Há ainda outros critérios previstos no código para acionar essa saída processual e que foram usados como argumento pelo Ministério Público.

Um deles afirma que ela é possibilitada quando o procedimento tem por objeto um delito, que por sua insignificância ou pelo grau reduzido da punição ao autor, não gera interesse público na continuidade do processo.

A pena prevista para o uso de documento público com conteúdo falso é de até cinco anos de prisão.

O advogado criminalista paraguaio Guillermo Duarte Cacavelos discorda de que o caso se encaixe nesse critério. "Há um interesse público no processo criminal porque se trata de falsificação de documentos de identidade que são expedidos por autoridades paraguaias, independentemente da pena ou da possível sanção", afirma.

Ronaldinho chega à Justiça paraguaia para prestar depoimento nesta sexta
Ronaldinho chega à Justiça paraguaia para prestar depoimento nesta sexta - Norberto Duarte/AFP

A promotoria argumentou que os irmãos foram enganados e decidiu acusar apenas outras três pessoas que, de acordo com o órgão, tiveram participação no esquema.

O empresário brasileiro Wilmondes Sousa Lira, apontado pelos advogados dos irmãos como responsável por entregar a eles os passaportes falsos, está em prisão preventiva. Já María Isabel Galloso e Esperanza Apolônia Caballero, donas das cédulas de identidade adulteradas, também foram denunciadas.

"Os fatos investigados não podem ser considerados insignificantes, tampouco se pode assumir, 24 horas depois [do início da investigação], que a pessoa não teria conhecimento do que ocorreu e suas possíveis consequências", critica Cacavelos. "O relato dos fatos exposto no pedido tem como única fonte a declaração dos irmãos. Não se verificou outros elementos objetivos para ver se o relato é verdadeiro."

Outro advogado criminalista do país ouvido pela reportagem, Rodrigo Yódice, defende que em tese o "critério de oportunidade" pode ser usado nesse caso porque atende ao estabelecido no código penal, de um crime com grau reduzido de punição ao autor do delito, além do fato de Ronaldinho e Assis terem colaborado com a investigação.

Ainda assim, ele considera que a Promotoria tomou essa decisão com indevida rapidez e sem considerar várias questões relevantes para a continuidade da apuração.

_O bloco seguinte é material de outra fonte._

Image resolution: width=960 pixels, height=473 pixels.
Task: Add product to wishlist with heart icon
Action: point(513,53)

"Na minha visão, precisaria de mais tempo para investigar e entender a participação de Ronaldinho e de seu irmão e por que eles estavam com esses documentos falsos, sendo que saíram do Brasil com seus documentos brasileiros", disse.

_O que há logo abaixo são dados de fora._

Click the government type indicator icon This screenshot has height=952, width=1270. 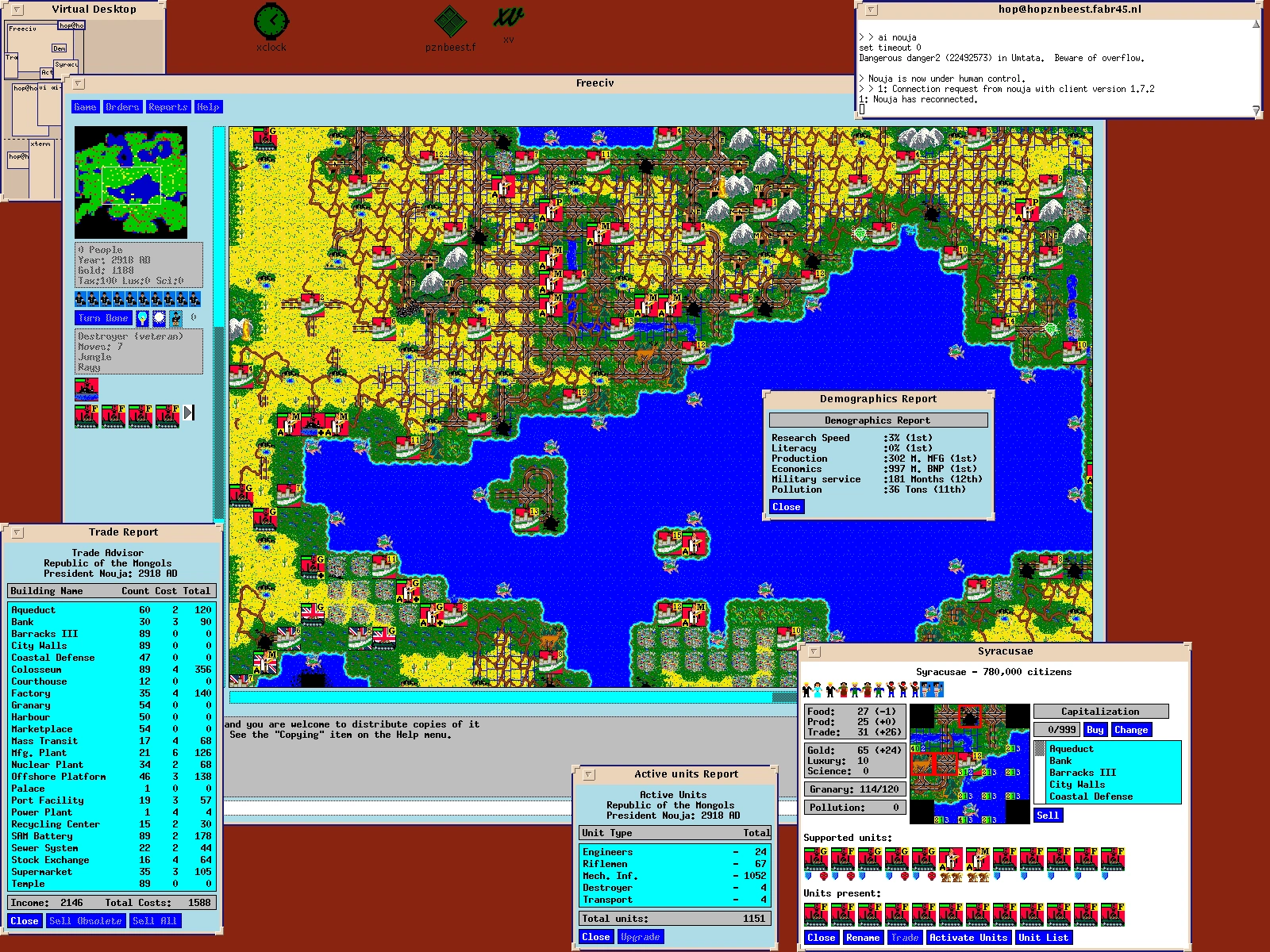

Yódice não vê a possibilidade de considerar Ronaldinho enganado em relação à autenticidade dos documentos, já que eles têm a inscrição de "paraguaio naturalizado". "É evidente que, ao usar o passaporte com essa informação falsa, ele sabia perfeitamente que estava provendo uma informação relevante sobre sua nacionalidade claramente discordante da realidade​."

Ao jornal ABC Color, o advogado e ex-juiz penal Gustavo Gorostiaga disse que essa não é uma solução jurídica que aceitaria no momento. "Não podemos dar a impressão de que não nos interessa perseguir esse fato", declarou. Para ele, porém, a principal pena deve recair sobre quem emitiu o documento, não para o usuário.

Segundo o ABC, um órgão de controle interno do país chamado Enjuiciamento de Magistrados abriu uma investigação preliminar para apurar a conduta de promotores do caso.

A reportagem procurou os representantes do Ministério Público à frente da apuração para comentar, mas eles não responderam aos questionamentos até a publicação deste texto.